A dominant first half set up a 49-point lead at the main break before the Ranges celebrated their triumph with a 10-goal-to-two final term.
The Stingrays, usually so precise by foot, made error after error to prove no match for a hard-running Eastern side.
While Daniel Capiron (20 disposals) and Billy Hartung (22 and two goals) tried their best to stop the Ranges’ charge, they were ultimately overwhelmed by a side hell-bent on premiership glory.
Morrish medallist and Ranges skipper Ben Cavarra added a TAC Cup Grand Final best-on-ground honour to his list of accolades after running riot with 30 disposals.
His ability to find the ball in close and use it on the outside was one of the features of the Ranges’ win, but he certainly wasn’t alone.
Cavarra was well supported by the work of hard-nut Jordan Walker (26) and the versatile trio of Connor O’Sullivan (22), Christian Petracca (21 and two goals) and Daniel McStay (18 and seven marks).
Returning stars Tom Boyd (four goals) and Mitch Honeychurch (three), along with Matt Traynor (three), Daniel Welsh (three) and Micahel Apenes (two) kept the scoreboard ticking over.
After much speculation about his fitness, Boyd took his place in the starting 22 and proved the difference in the opening term.
He bagged three before quarter time as the Ranges took control of the contest.
A 16-point lead at the first break was well deserved after showing none of the nerves that were seemingly strangling their opponents.

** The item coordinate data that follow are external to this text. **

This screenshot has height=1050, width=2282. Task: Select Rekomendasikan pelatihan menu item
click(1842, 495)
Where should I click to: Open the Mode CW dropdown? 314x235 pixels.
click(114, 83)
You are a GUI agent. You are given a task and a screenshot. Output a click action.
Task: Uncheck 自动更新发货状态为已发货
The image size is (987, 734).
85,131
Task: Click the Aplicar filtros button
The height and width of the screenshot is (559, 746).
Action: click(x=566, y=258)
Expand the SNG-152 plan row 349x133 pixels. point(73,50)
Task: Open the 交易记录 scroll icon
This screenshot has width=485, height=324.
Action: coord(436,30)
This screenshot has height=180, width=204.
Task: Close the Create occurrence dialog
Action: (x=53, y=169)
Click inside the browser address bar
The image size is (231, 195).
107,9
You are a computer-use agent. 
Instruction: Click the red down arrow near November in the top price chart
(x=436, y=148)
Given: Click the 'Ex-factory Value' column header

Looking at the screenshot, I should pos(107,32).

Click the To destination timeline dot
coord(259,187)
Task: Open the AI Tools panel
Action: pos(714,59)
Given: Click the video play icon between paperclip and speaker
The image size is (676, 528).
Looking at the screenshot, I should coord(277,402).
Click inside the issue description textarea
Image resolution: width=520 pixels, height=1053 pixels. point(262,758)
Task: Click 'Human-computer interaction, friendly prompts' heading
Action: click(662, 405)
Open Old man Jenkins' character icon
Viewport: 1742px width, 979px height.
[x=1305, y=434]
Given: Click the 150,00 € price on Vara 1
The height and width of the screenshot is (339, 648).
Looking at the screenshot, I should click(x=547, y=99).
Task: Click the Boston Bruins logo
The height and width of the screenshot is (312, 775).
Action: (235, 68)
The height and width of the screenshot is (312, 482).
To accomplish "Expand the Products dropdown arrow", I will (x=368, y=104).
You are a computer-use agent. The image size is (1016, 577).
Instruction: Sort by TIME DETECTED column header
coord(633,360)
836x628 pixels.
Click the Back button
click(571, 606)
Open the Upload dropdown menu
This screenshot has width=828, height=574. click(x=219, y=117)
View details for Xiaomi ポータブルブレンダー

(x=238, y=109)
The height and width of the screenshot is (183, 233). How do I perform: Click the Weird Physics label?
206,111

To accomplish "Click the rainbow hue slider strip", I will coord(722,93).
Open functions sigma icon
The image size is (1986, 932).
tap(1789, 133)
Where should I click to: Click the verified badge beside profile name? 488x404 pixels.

Despite spending plenty of time in possession, the Stingrays’ poor kicking saw countless forward forays squandered.
The men in yellow and black had little to hang their hats on with small forward Clay McCartney providing their only goal of the first half.
After kicking into the man on the mark, McCartney regathered tight on the boundary and threaded one from the behind post.
But apart from some fine defensive efforts from Capiron, it was the Ranges who impressed most.
Concerned by Boyd’s extra height, the Stingrays’ under-sized defence twice gave away free kicks to the 199cm giant, allowing him to return from an ankle injury in style.
Things only got worse for the Stingrays in the second term as the Ranges put the foot down.
Two 50m penalties and a clever snap saw Welsh finish the quarter with three goals of his own and his team with a 49-point advantage.
If the Stingrays were hoping for a form reversal in the second half they were soon on the back foot when Honeychurch and Petracca bagged the first two goals of the third term.
Finally after 11 unanswered majors, the Stingrays hit back with two in a row, both to the tireless Hartung.
But any plans of a fight back were soon scrapped when Jacob Crowe steadied on his left to goal and regain the ascendancy for the Ranges.
Despite Boyd shanking a set shot after the three quarter time siren, his side remained in control, 64-points ahead.
The flood gates quickly opened in the final term as the Ranges put a full stop on a stellar season with some of their best football of the year.
Boyd, after being well held for the middle two quarters, found his rhythm again, while Traynor made the most of his chances at the big man’s feet.
The 112-point margin may not have told the full of story of the difference between the two sides but it did prove the victory emphatic.
The Ranges now have two TAC Cup premierships to their name, while the trophy cabinet at the Stingrays remains bare.